His Desistfilm of 1954 is a case in point. Fred Camper, writing in the liner notes for Criterion Films’ first volume of by Brakhage: an anthology, notes:
A key early work, the first time Brakhage’s camera
becomes subjective, Here the occasion isn’t inner visions
but the documenting of a drunken party. Aside from the
fact camera represents the point of view of a participant.

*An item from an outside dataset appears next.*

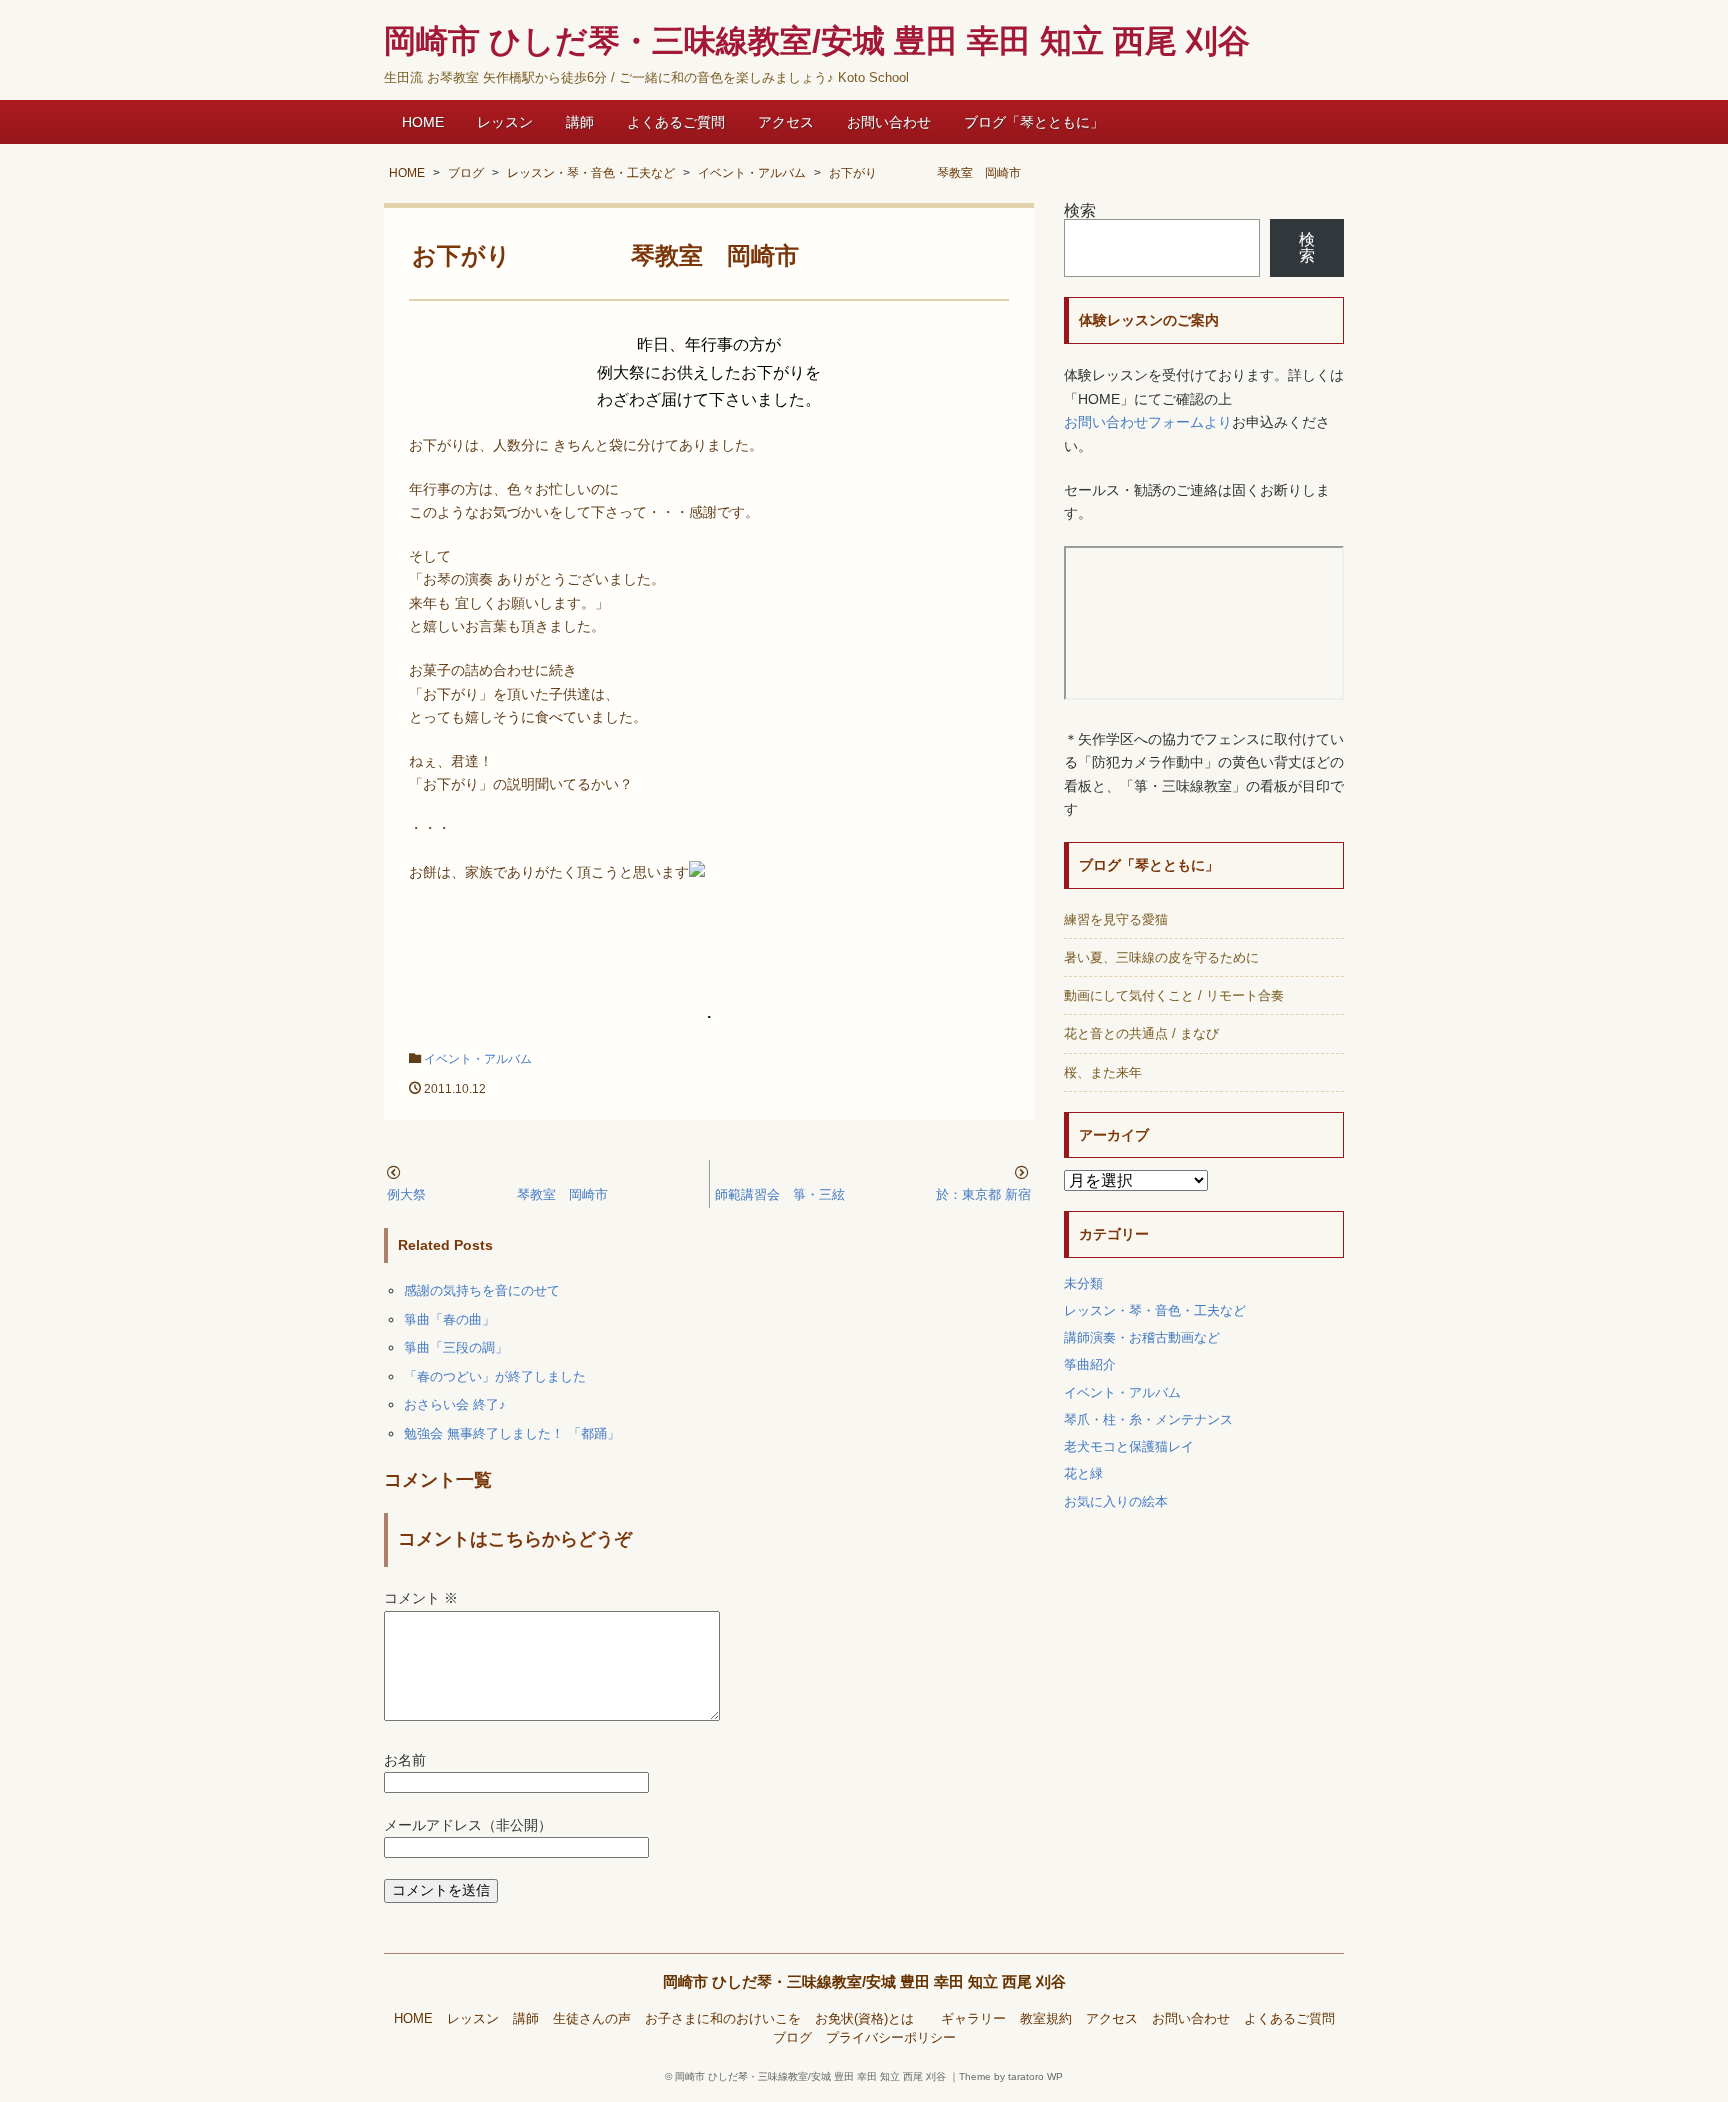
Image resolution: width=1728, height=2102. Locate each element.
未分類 (1083, 1283)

It’s important to note how isolated most of the figures are
from one another. Each is lost in a separate world,
which is consistent with the solipsism of some of the
activities, such as building a tower of books or picking
the lint from one’s belly button. Though much of
Brakhage’s later work avoids the dramatic/documentary
realms of this film, the sense of an individual alone
with himself remains key.
I know nothing about Fred Camper’s personal life, but I do suspect that he has not attended many drunken parties. I have attended far too many of them perhaps, although at a much later date than the one Brakhage documents; however I have never observed the drunken party-goers behaving quite in the manner he presents, where after a few moments (the entire film is only 6 minutes, 43 seconds long) of social behavior—a young man playing a small guitar, a man and woman flirting, and another guest, entering, but unsure whether or not he desires to stay—becoming so suddenly inebriated, most of them at the very same moment, that they rise and join in a brief circle dance, before pulling away from one another into slow-dancing couples and a series of self-infatuated singles: one gazing at his navel (he may or may not also be pulling lint from it); another, evidently a pyromaniac, lighting match after match; and a third building the “tower of books,” toppled, ironically, by a single sheet of paper.
How different is that comic work from what Brakhage even subtitles as “an intercourse.” Wedlock House: An Intercourse of 1969 actually concerns a couple, himself and his first wife Jane, beginning with the couple about to have sex, but soon after, distancing them as they seem to go about their daily lives. Yet the home they cohabit seems a bit like a house of horrors, with the figures rushing to doors and windows, pulling at the curtains in apparent despair Small halls suddenly become gauntlets of horror, lamplight glowing in the distance.